A tentação populista

O imediatismo e a urgência que hoje dominam a exigência da vida pública não podem transformar a ética pública numa sanha demagógica e populista.

O primeiro-ministro, António Costa, decidiu que o Ministério da Defesa devolvesse ao Presidente da República o cheque que Marcelo Rebelo de Sousa enviara ao Governo para pagar a viagem que fez num avião da Força Aérea, um Falcon, de Bragança para Lyon para assistir à meia-final do Campeonato da Europa de Futebol que opôs a selecção portuguesa à selecção do País de Gales em 6 de Julho. A atitude do primeiro-ministro é, segundo o Correio da Manhã, escudada oficialmente no parecer jurídico que diz tratar-se de “um acto de representação do Estado português”.

A notícia foi olhada como um fait-divers de Verão, sem grandeza de noticiário político, portanto. Mas esta atitude de Costa levanta uma questão que é de importância maior. Não pela definição de que o Presidente da República representa o país onde quer que se desloque, pois tal é do mais elementar conhecimento público. O Presidente é o primeiro órgão de soberania e o mais alto dignitário do país, quer veja um jogo de futebol, quer acorra à população que vive a tragédia de ver a suas vidas consumidas pelo fogo que devastou o Funchal. Em ambas as situações, glória e tragédia, cabe ao Presidente estar presente.

O que é relevante nesta atitude do primeiro-ministro é o facto de proporcionar a Marcelo Rebelo de Sousa a oportunidade de travar um comportamento indevido, pois assume contornos claramente populistas. Recordemos. Perante uma notícia que explorava em estilo tablóide os custos que tinha para o Estado a deslocação do Falcon entre Bragança e Lyon, o Presidente da República caiu na ratoeira e tratou de diligentemente anunciar que iria pagar do seu bolso a deslocação para ir ao futebol, como se o facto de ter ido a Lyon para ver o jogo o fizesse despir o seu papel de primeiro dignitário do Estado português.

A importância de António Costa pôr travão ao deslize populista de Marcelo Rebelo de Sousa é imensa, pois assim ajuda a que se feche a caixa de Pandora que o gesto do Presidente poderia ter aberto. Isto, porque a questão que se colocaria em seguida seria a de saber qual o limite e qual o critério que iria no futuro determinar que viagens seriam feitas em representação oficial e por isso pagas pelo Estado e o que seriam as deslocações do Presidente, como primeiro representante do Estado português, mas pagas do seu bolso. Esta atitude surgiu como uma aparentemente irreflectida decisão tomada pelo Presidente quando pressionado pelas perguntas do Correio da Manhã. Desejamos que assim tenha sido, embora seja difícil acreditar que um político com a sua experiência se deixe condicionar e aja de modo irreflectido só porque é questionado por um jornal.

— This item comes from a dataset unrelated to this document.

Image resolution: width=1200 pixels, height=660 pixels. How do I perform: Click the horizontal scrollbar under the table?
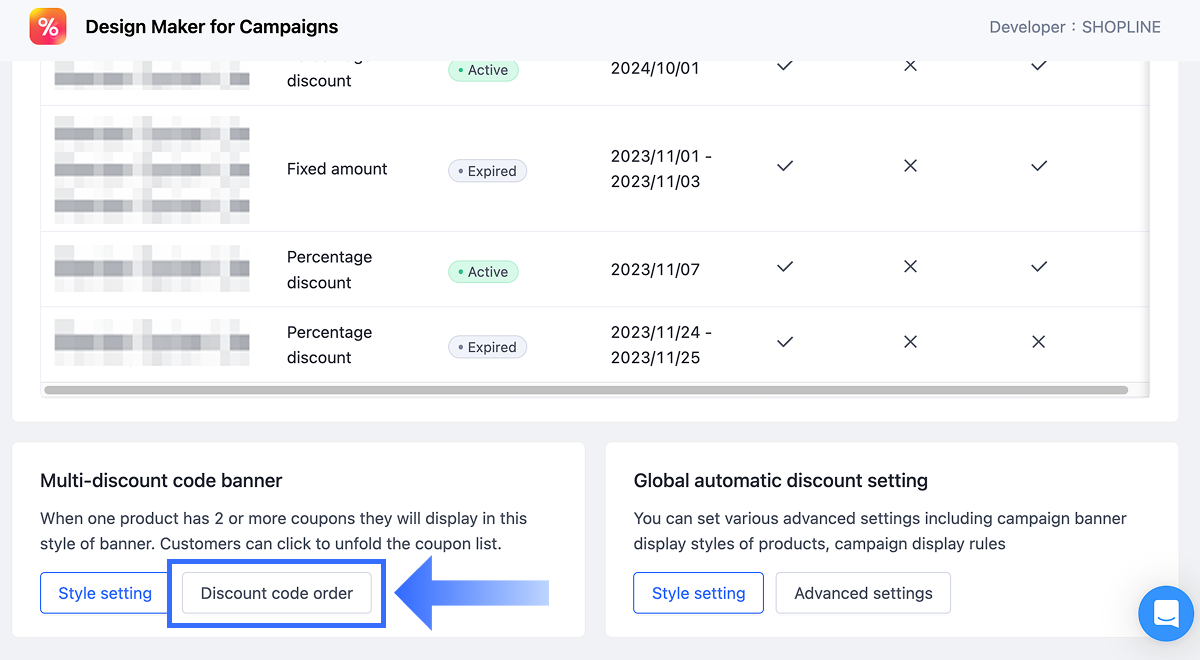(586, 390)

Há um padrão anterior de comportamento por parte de Marcelo que revela o seu extremo cuidado com as suas despesas e com a justificação de gastos. Isso foi visível durante a campanha eleitoral, e foi já publicitado após a posse, nomeadamente com a auditoria às contas da Presidência que decretou, mas também é visível na frugalidade com que organiza as suas deslocações.

É importante que um presidente seja senhor de um comportamento irrepreensível e em nada choca que use mesmo de um rigor espartano na gestão dos seus actos. Como referência para o país que inegavelmente é, a sua acção pode e deve ser um farol que ilumina a vida pública. E é importante não só porque vivemos numa época de crise em que se sofrem ainda as consequências do ajustamento que reduziu substancialmente o nível de vida de uma percentagem substancial dos portugueses. O comportamento de rigor das contas e de seriedade nos gastos devem ser constantes de qualquer governante, logo por maioria de razão da primeira figura do Estado.

Agora para que seja essa referência impoluta é preciso que o Presidente tenha consciência que vivemos no século XXI, numa sociedade de consumo massificada, em que a implosão do espaço e do tempo foi feita pela vida em rede que a Internet trouxe — ou seja, um mundo em que não é possível o regresso a românticas e nostálgicas lembranças como a do primeiro Presidente da República, Teófilo Braga, a deslocar-se de eléctrico para a Assembleia da República.

Mas o imediatismo e a urgência que hoje dominam a exigência da vida pública não podem transformar a ética pública numa sanha demagógica e populista, segundo a qual um presidente seria mais sério, mais impoluto, mais puro, se não custasse dinheiro ao Estado. É bom que todos os que prezam e cuidam a democracia tenham noção de que a representação pública e que a gestão do Estado tem custos. E que aqueles que representam os portugueses e que gerem os Estado têm despesas inerentes ao cargo que são gastos a bem da vida democrática. Daí que seja importante que Marcelo não hesite na ética com que exerce a função de Presidente da República, mas também que não se deixe cair em ratoeiras demagógicas e populistas.